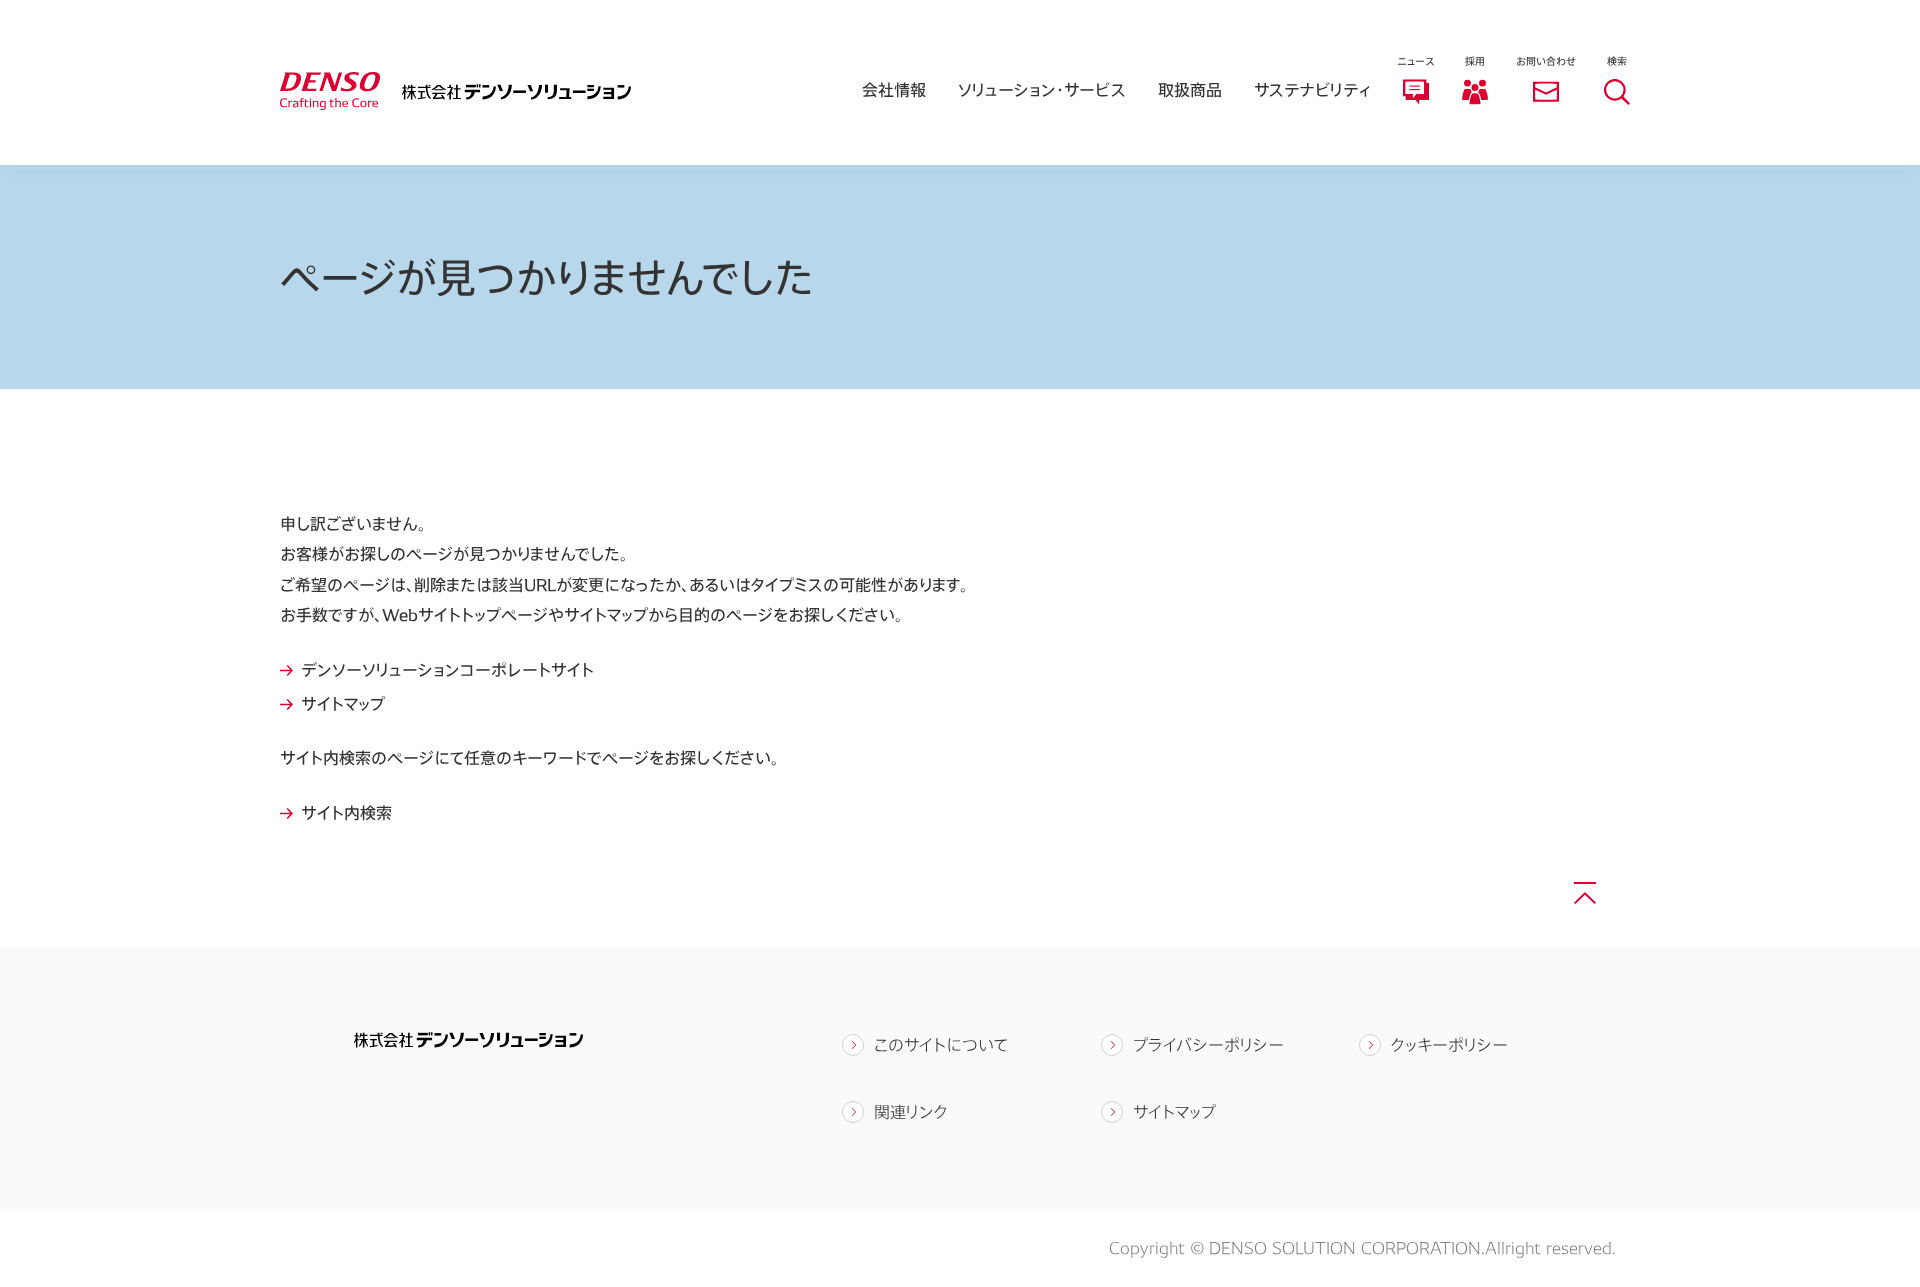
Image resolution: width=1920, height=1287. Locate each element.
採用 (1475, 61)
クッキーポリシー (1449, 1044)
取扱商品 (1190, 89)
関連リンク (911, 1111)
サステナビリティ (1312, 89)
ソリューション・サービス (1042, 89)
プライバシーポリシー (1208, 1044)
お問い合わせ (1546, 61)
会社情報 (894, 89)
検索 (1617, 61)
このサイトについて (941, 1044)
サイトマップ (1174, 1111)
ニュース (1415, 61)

========================================

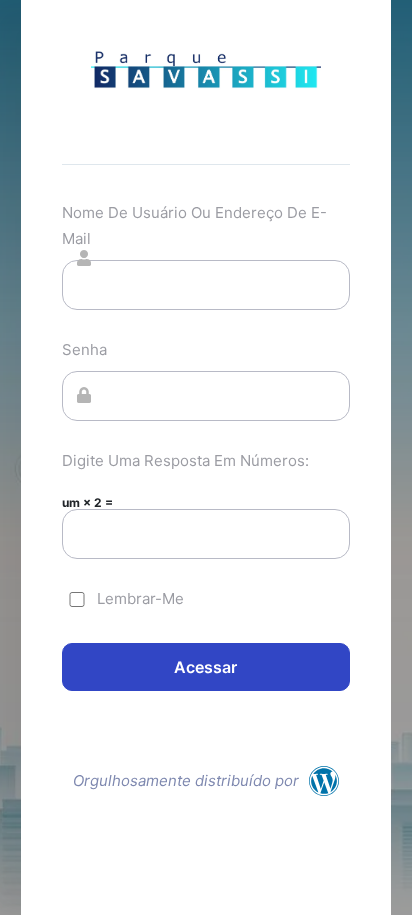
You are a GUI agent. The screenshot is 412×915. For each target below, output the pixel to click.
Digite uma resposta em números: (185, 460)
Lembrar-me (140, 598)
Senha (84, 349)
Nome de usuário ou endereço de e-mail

========================================

What you will do: Copy every line above in which the string "each" shows up.

Solved problem:
Image resolution: width=1920, height=1287. Locate each element.
You are a GUI agent. The screenshot is 412×915. For each target below, output the pixel to click.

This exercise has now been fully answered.